Password Policy

Revision Number:

New Policy
Major Revision of Existing Policy
Minor/Technical Revision of Existing Policy
Reaffirmation/Review of Existing Policy

Effective Date:

7/8/1997

Revised Date:

7/17/2020

Review Date:

1/17/2020

Responsible Division/Department:
Office of the CIO / Information Technology Services

I. OBJECTIVE & PURPOSE

To define guidelines for password use and maintenance for the users of University of North Florida computing systems.

II. STATEMENT OF POLICY

If you are granted access to University computer resources, you have a responsibility to protect those resources from unauthorized or malicious use. Passwords are commonly employed to help you meet this responsibility, maintain the privacy of your files, and protect the integrity of your username. However, if someone else learns your password, your access and reputation are no longer protected and your password must be changed immediately. The following standards apply to all systems used by UNF, including 3^rd party hosted systems. Exemptions to policy must be endorsed by the Chief Information Security Officer (CISO) or their designee.

III. Passwords

Select your password carefully. A poorly chosen password is easily guessed or observed, allowing full access to an intruder under your name. Due to advances in computing power and increases in the effectiveness of password crackers, longer passwords are significantly more secure. For this reason, you are required to use a 15 character or longer password. To make it easier to remember a long password, use a nonsensical sentence or phrase.

All default passwords are to be changed immediately to a unique password that complies with the 15 character or longer requirement.

All UNF passwords shall expire every 365 days and have password history enforced. Do not repeatedly use the same password or set of passwords as this defeats the purpose of the change.

Never share your password with anyone.

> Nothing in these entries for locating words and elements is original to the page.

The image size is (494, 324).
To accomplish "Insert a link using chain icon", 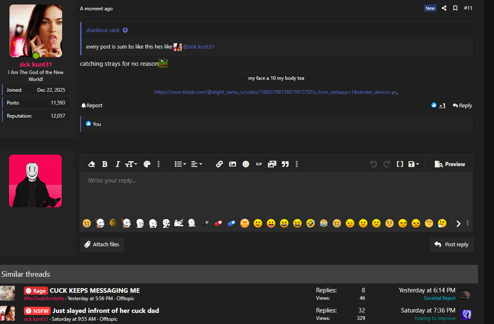I will 219,164.
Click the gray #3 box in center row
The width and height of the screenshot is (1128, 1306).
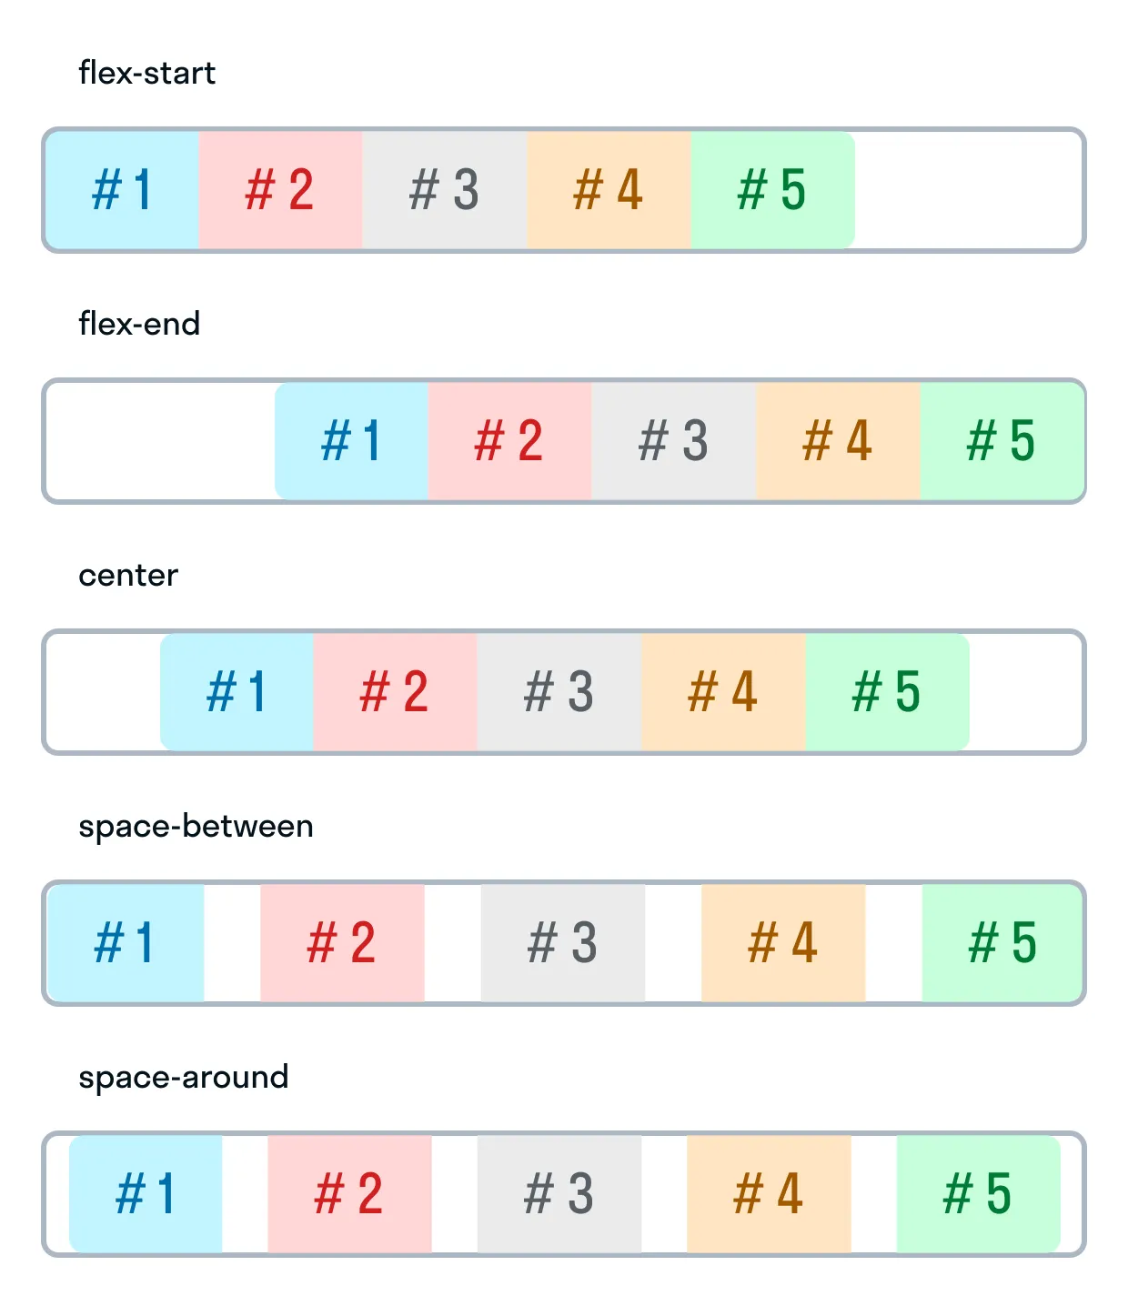[559, 692]
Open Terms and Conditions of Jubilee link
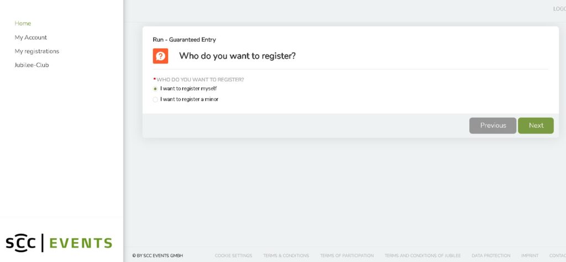Screen dimensions: 566x262 click(x=422, y=255)

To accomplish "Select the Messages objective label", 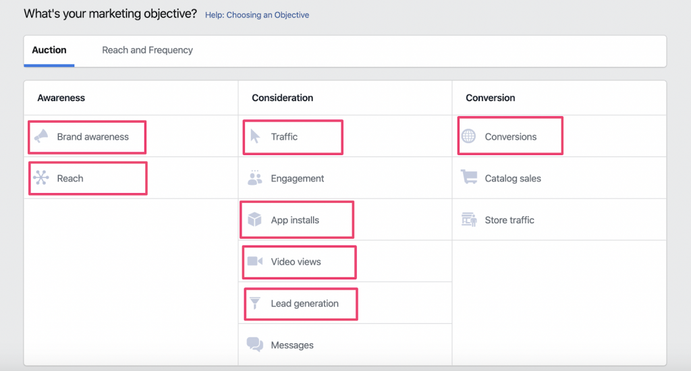I will tap(292, 345).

Your password is intended to give you an exclusive set of access privileges. It is also used to uniquely identify you and any actions you might take while using University resources. You are liable for any abuse, misuse, or unauthorized access that occurs under your username and password.

Never discuss or disclose your password to anyone. Information Technology Services (ITS) staff members will *never* ask you for your password. If asked for your password, do not provide it, and report the event to IT Security.

Never write down or post your password. Do not attach your password to a computer, monitor, keyboard, or desk with a note or tape. If you cannot remember your password, practice your password in private, or select one which is easier to remember.

If you have any reason to believe your password has been obtained by someone else, you should change your password immediately. If you are unable to change the password, contact ITS for assistance.